>>>
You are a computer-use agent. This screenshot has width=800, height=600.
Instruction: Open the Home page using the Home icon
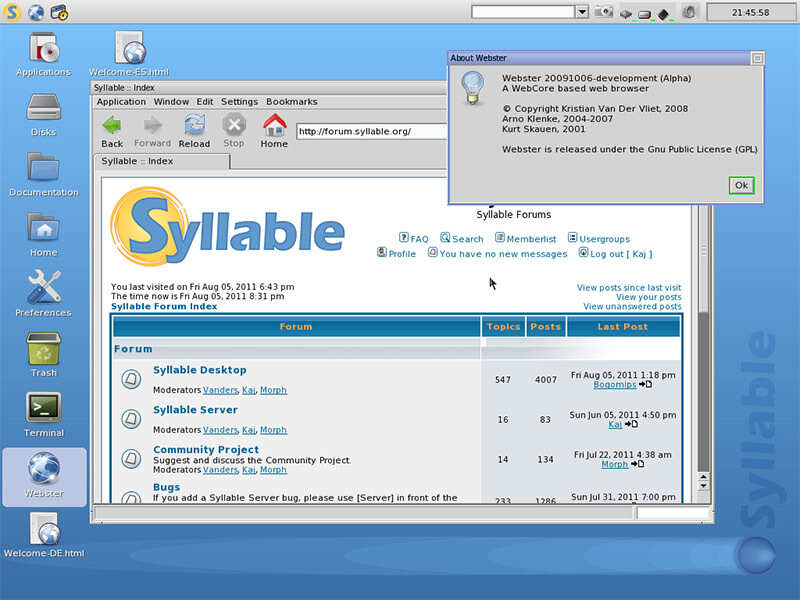pos(274,127)
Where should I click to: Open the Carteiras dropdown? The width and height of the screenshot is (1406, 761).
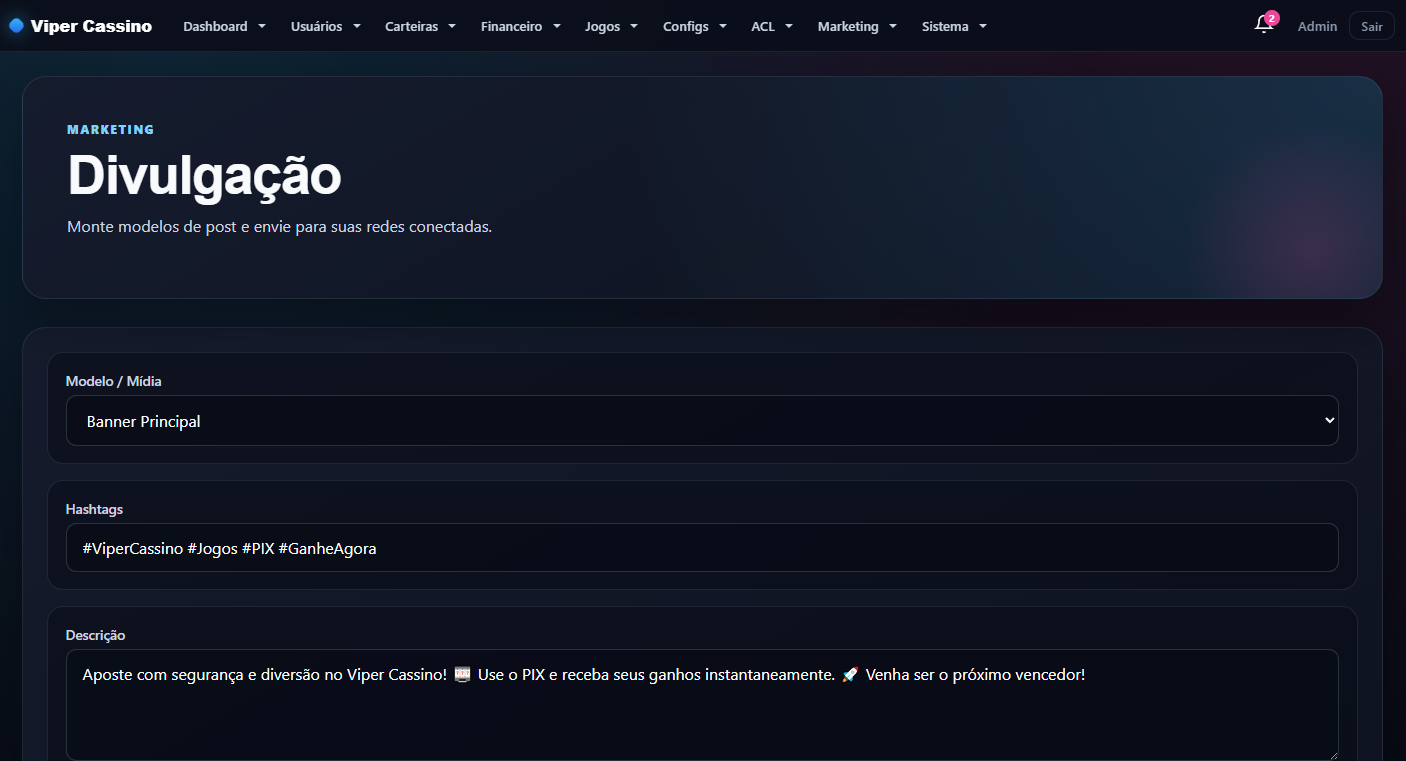[421, 26]
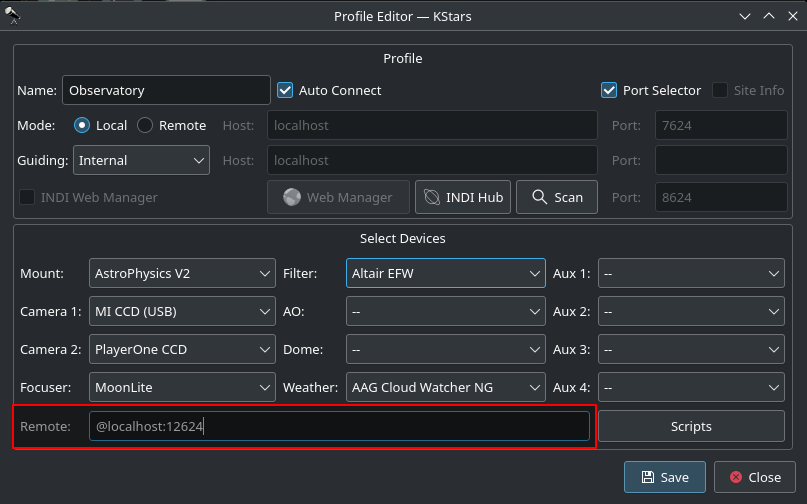The width and height of the screenshot is (807, 504).
Task: Open the Filter dropdown showing Altair EFW
Action: [x=445, y=273]
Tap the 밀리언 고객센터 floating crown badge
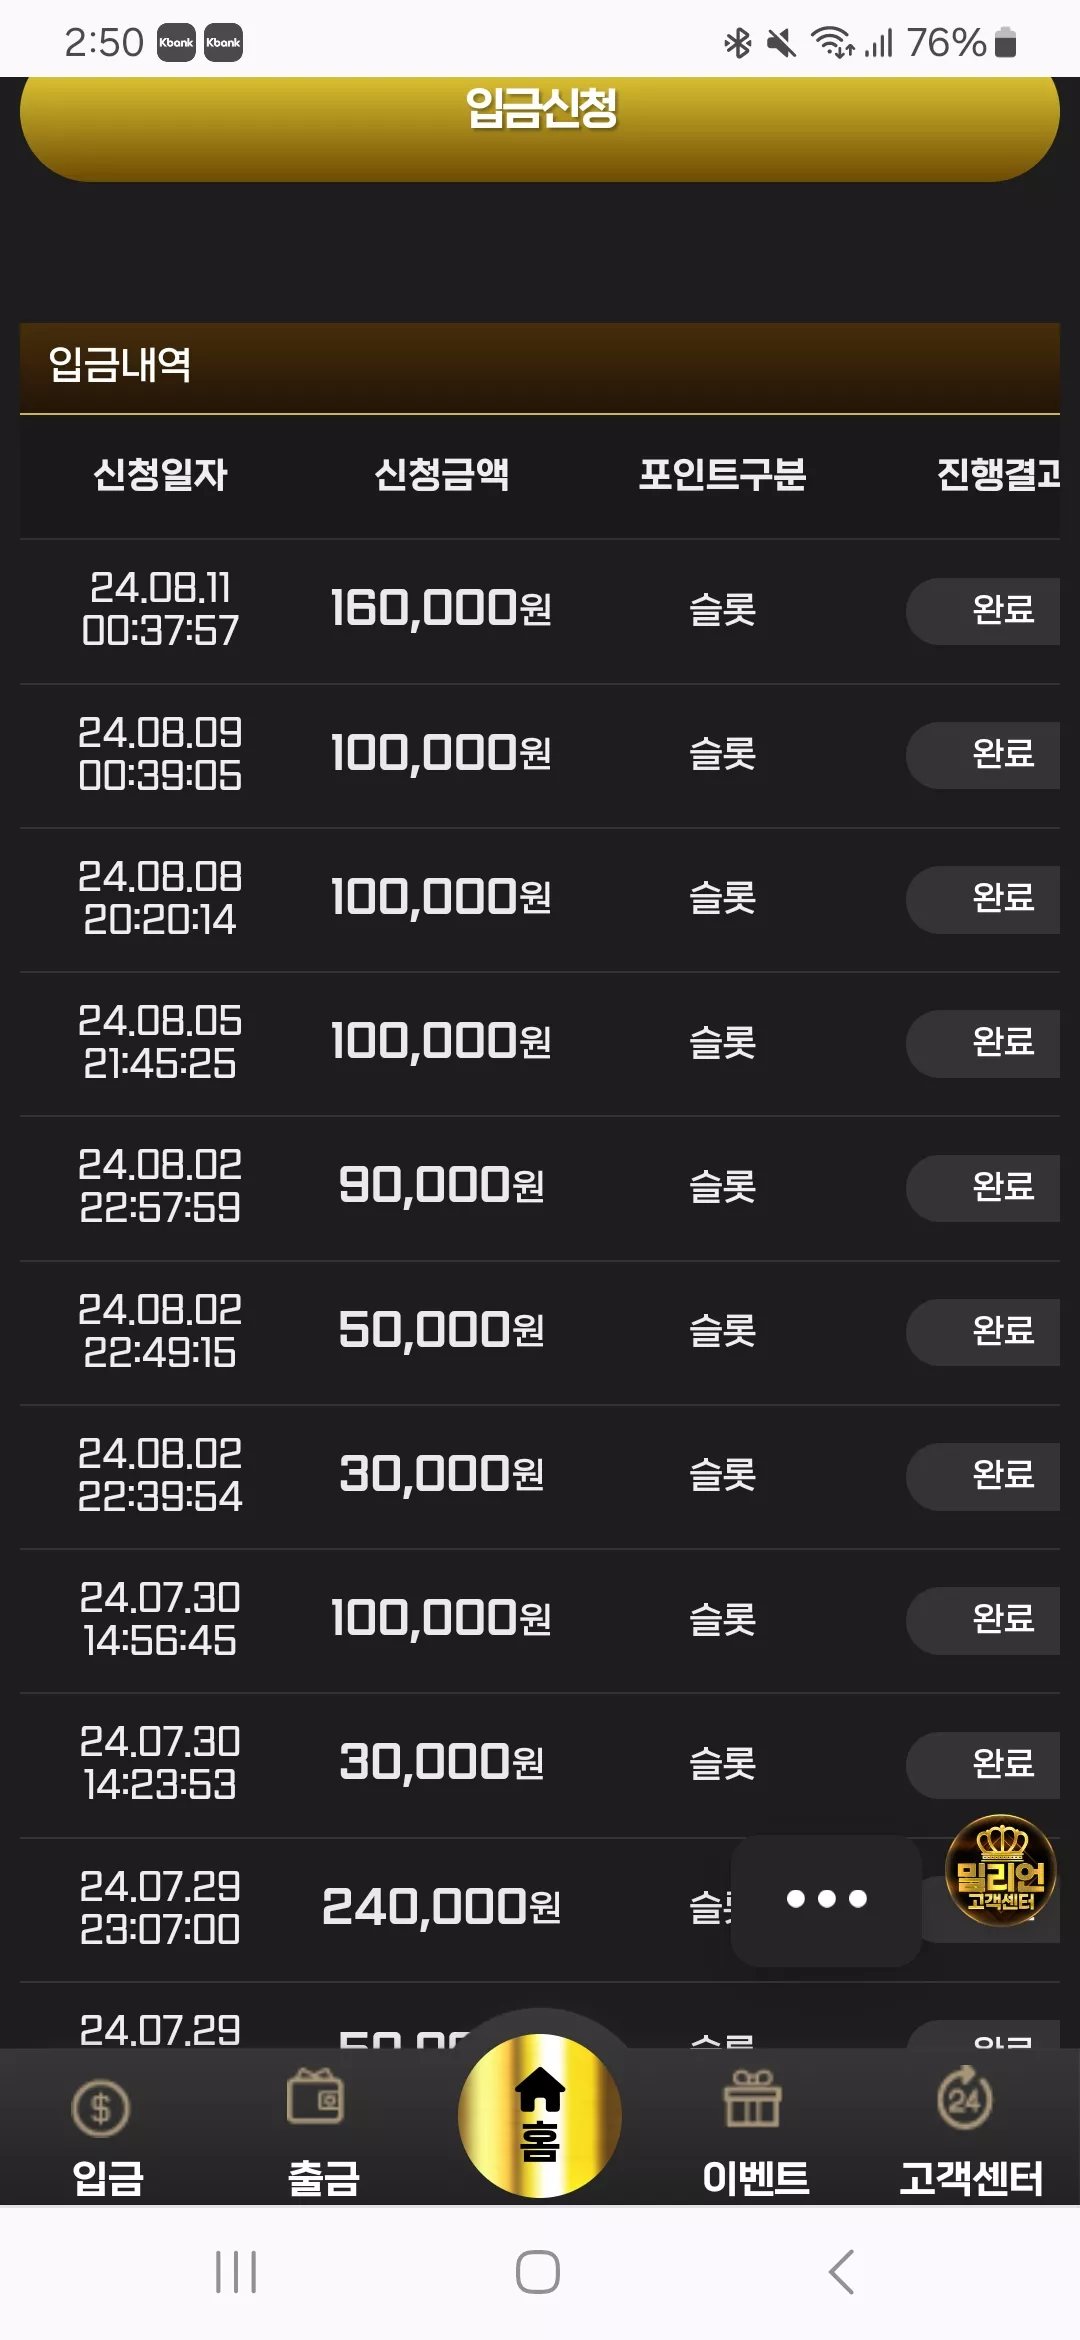The height and width of the screenshot is (2340, 1080). click(1001, 1870)
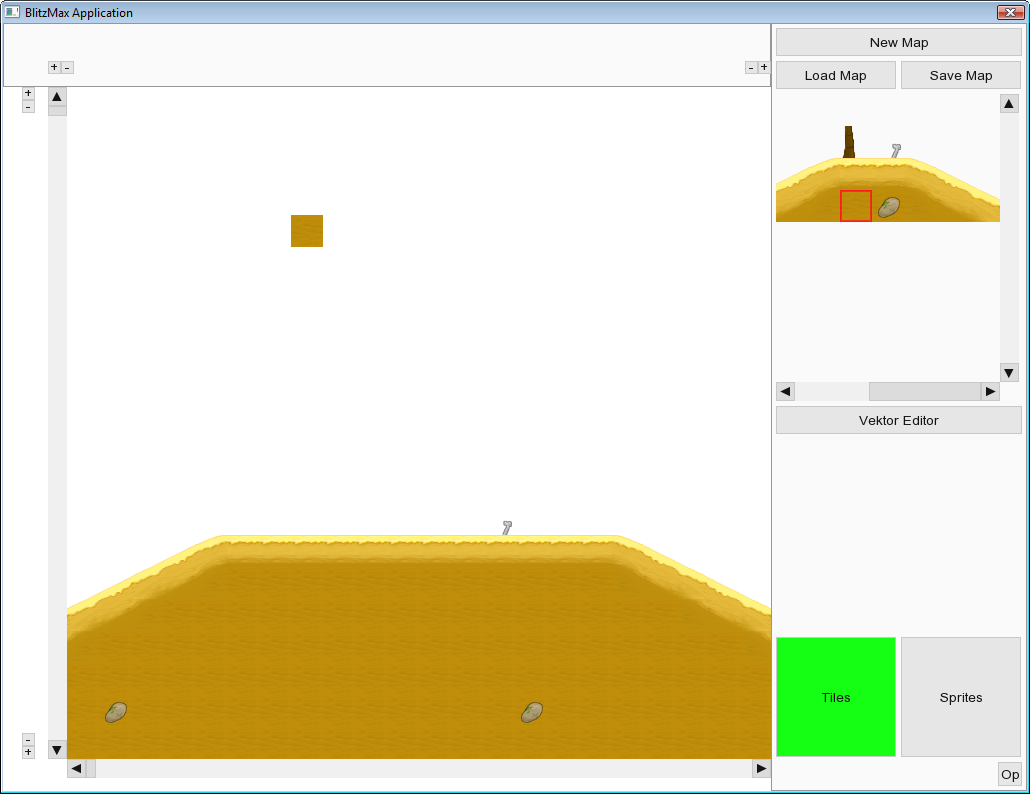
Task: Click the plus button at top-left of header
Action: pyautogui.click(x=54, y=67)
<<<
# Exercise aim:
Would you repeat the complete listing exactly, excluding each picture it holds?

# Answer below:
You are a computer-use agent. This screenshot has width=800, height=600.
Instruction: Open the Home page using the Home icon
pos(274,127)
Where should I click to: Open the Carteiras dropdown? The width and height of the screenshot is (1406, 761).
[421, 26]
The width and height of the screenshot is (807, 504).
Task: Open the Filter dropdown showing Altair EFW
Action: [x=445, y=273]
Tap the 밀리언 고객센터 floating crown badge
The height and width of the screenshot is (2340, 1080). click(1001, 1870)
Task: Click the plus button at top-left of header
Action: pyautogui.click(x=54, y=67)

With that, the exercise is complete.